*PROVIDED DATA:*
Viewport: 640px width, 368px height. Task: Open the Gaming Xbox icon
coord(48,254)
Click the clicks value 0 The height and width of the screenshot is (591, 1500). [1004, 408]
* * *
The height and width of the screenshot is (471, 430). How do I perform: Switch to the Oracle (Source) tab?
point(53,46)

*PROBLEM TO SOLVE:*
Please reproduce exactly the lines in the listing above from the one containing "Viewport: 640px width, 368px" through the one containing "Click the clicks", both included, and nothing more.

*SOLUTION TO THIS EXERCISE:*
Viewport: 640px width, 368px height. Task: Open the Gaming Xbox icon
coord(48,254)
Click the clicks value 0 The height and width of the screenshot is (591, 1500). [1004, 408]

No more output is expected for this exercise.